Consistently Making Wrong Decisions Whilst Writing Recreational C

Sunday, 16 June 2024

For the past few days I have had a lot of fun polishing a small program written in C. I call it “Trip” and the idea is to automatically intercept specific Libc functions and simulate their failure.

The background for writing a tool like this, is that I am a TA for a systems-programming course at my university. All assignments are to be written in C, and we place emphasis on robustness and portability. My intention is to make it easier to provoke specific errors that would usually only occur when the operating system refuses or is incapable of providing the (finite) resources it virtualises (like memory, time and access to peripheral devices).

One example, that is interesting when discussion the example of how a Unix/CLI shell is implemented, is what happens when the fork(2) system call fails — and what the appropriate way to handle this error is. Out of habit, a lot of people would just write

pid_t pid = fork();
if (pid == -1) {
  perror("fork");
  exit(EXIT_FAILURE);
}
/* ... */

But running into this case is tricky, as fork usually only fails when the number of (dead or alive) processes on a system is too high, which is a generally uncomfortable situation.

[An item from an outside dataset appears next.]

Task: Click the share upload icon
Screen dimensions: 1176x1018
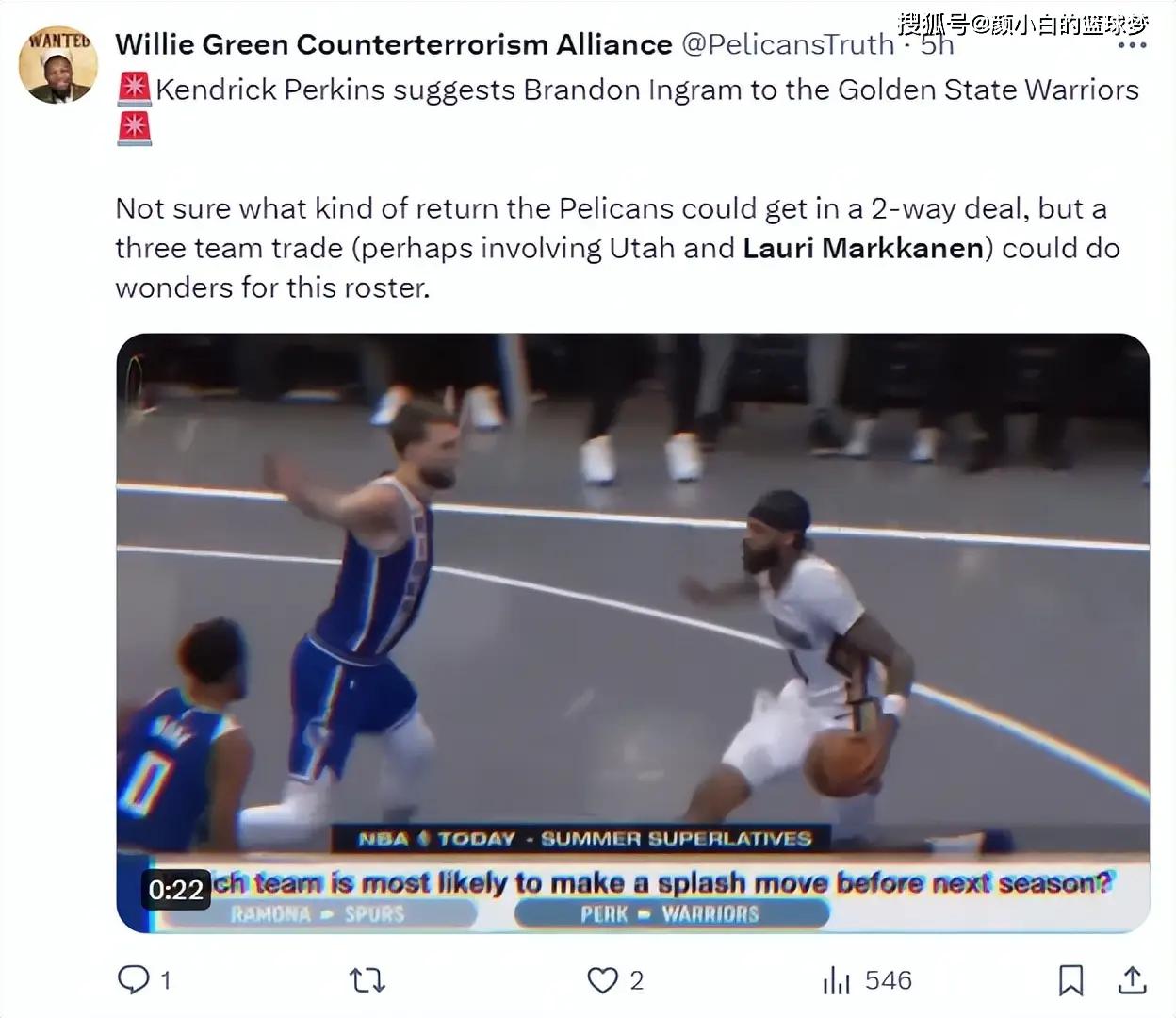Action: (1133, 980)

So the problem I am interested in is a comfortable way to intentionally but safely provoke fork to fail.

One could use prlimit -u to limit the maximal number of processes or GDB’s return command to modify the process state and return the “right” value indicating an error had occurred1. While feasible, it is not what I wanted.

Instead, what I came up with looks like this:

icterid$ trip fork:0.5 bash # after this point we are in a new shell:
icterid$ date
bash: fork: Cannot allocate memory
icterid$ date
Sun Jun 16 03:59:21 PM CEST 2024
icterid$ date
bash: fork: retry: Resource temporarily unavailable
bash: fork: retry: Resource temporarily unavailable
Sun Jun 16 03:59:28 PM CEST 2024

This demonstrates the behaviour of Bash, when on average fork(2) were to fail 50% of the time. As you can see, it might set errno to ENOMEM, in which case Bash gives up immediately. Sometimes it works, and if errno is set to EAGAIN then it tries to handle the request a few times, and in this case eventually succeeding. In the last case, it waits for a bit between attempts, which makes sense as the number of processes on a system is time-dependent and will hopefully decrease.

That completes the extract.